It can be "Cisco controlled" and still be held to a degree by Cisco managers, and employees on leave from Cisco:
Andiamo is housed within Cisco's main campus and is staffed by employees who are on leave from Cisco. Cisco took a 44% stake in Andiamo and in exchange loaned Andiamo $42 million, and agreed to provide as much as $142 million more. Cisco also agreed to acquire the rest of the company for as much as $2.5 billion in stock, depending on the success of Andiamo's products. Cisco's research-and-development expenses over the past year have included $38 million for Andiamo. The Andiamo financing arrangement, probably "represents one of the last hurrahs of the startup climate that was around in 2000 and started to come apart in 2001,"
Yeah, let's just take one last big sip from this bottle before it is empty. What a bunch of crooks!
Post 40713 by Arkural Reply
Emc-Out for half of the traders. eom
Post 40714 by pmcw Reply
Ark, After writing my last regular edition for Phase One of my newsletter during the last week of May, on the subject of selling, I realized where I had made several mistakes. It's funny how one can teach himself a lesson if they listen closely enough. I sold a bunch of stock, went on vacation and, upon returning, proceeded to tackle a series of home remodeling projects.
There's something about working hard in the hot sun that is purifying. I don't know if I actually sweated out my demons, but I found time to rethink my goals and view the market from a fresh perspective.
I think it's a good idea for an investor to review their strategy at least once every six months and complete a serious shakeout of goals at least once per year. I like building a goal from the bottom up and start with what I consider the minimal acceptable result. I complete this for investment horizons of one, three, five, ten, twenty, thirty and forty years. I set these goals as my bottom line risk maximum.
From here I look at goals I feel are reasonable, considering my bottom line risk, and see if I can accommodate potentially higher rewards without expanding risk. Through this exercise, I determined that I can tolerate some short term (year or so volatility) if I have a high degree of confidence in the three to five year window.
I think that, generally speaking, we will return to a healthy economy in the not terribly distant future, but just "thinking" this will come to pass is not enough assurance to use as a basis for bottom line goals. Due to this, I looked carefully at the companies I track in an effort to select a few focus stocks. From this long list, I selected three primary stocks I felt were beaten to an absolute pulp yet have a fantastic chance to not only recover, but also to run to new 52 week highs much more quickly than the broad market. I also evaluated the potential of each to fail. Those I selected I feel rank from "no way" to a very minimal chance. ISIL and XICO fit into the former category and HLIT into the latter. To compensate this moderate risk of failure, I feel HLIT provides some excellent opportunities to trade. Due to the size of the positions I've built in ISIL and XICO I'll be trading them too, but not near as aggressively as HLIT.

MATERIAL SHOWN -
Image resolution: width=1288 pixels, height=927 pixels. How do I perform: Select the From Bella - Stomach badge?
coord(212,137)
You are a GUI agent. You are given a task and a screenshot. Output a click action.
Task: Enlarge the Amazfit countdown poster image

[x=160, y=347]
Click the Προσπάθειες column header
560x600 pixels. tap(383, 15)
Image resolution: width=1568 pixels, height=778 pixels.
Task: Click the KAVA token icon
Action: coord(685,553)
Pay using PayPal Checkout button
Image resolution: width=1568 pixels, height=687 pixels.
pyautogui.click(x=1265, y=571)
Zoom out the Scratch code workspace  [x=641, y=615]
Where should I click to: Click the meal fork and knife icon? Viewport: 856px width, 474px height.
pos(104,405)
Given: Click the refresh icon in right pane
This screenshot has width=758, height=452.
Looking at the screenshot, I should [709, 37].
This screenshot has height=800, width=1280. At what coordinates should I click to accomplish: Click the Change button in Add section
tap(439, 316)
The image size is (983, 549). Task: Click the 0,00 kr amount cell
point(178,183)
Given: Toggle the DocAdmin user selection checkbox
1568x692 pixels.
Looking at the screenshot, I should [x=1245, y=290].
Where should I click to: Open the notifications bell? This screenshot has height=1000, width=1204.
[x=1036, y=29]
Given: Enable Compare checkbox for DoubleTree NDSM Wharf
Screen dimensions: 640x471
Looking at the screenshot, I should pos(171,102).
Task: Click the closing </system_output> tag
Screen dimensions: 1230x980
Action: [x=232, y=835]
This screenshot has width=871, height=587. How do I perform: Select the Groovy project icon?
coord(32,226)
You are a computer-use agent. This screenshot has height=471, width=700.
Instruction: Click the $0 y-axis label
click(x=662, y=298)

EXERCISE INSTRUCTIONS -
1: According to the forum excerpt, what percentage stake did Cisco take in Andiamo?
2: In the forum excerpt, take the part that opens with the words containing "I think it's" and closes with "line risk maximum.", and change "six months" to "three months".

SOLUTIONS TO THE PROBLEMS -
1: Cisco took a 44% stake in Andiamo.

2:
I think it's a good idea for an investor to review their strategy at least once every three months and complete a serious shakeout of goals at least once per year. I like building a goal from the bottom up and start with what I consider the minimal acceptable result. I complete this for investment horizons of one, three, five, ten, twenty, thirty and forty years. I set these goals as my bottom line risk maximum.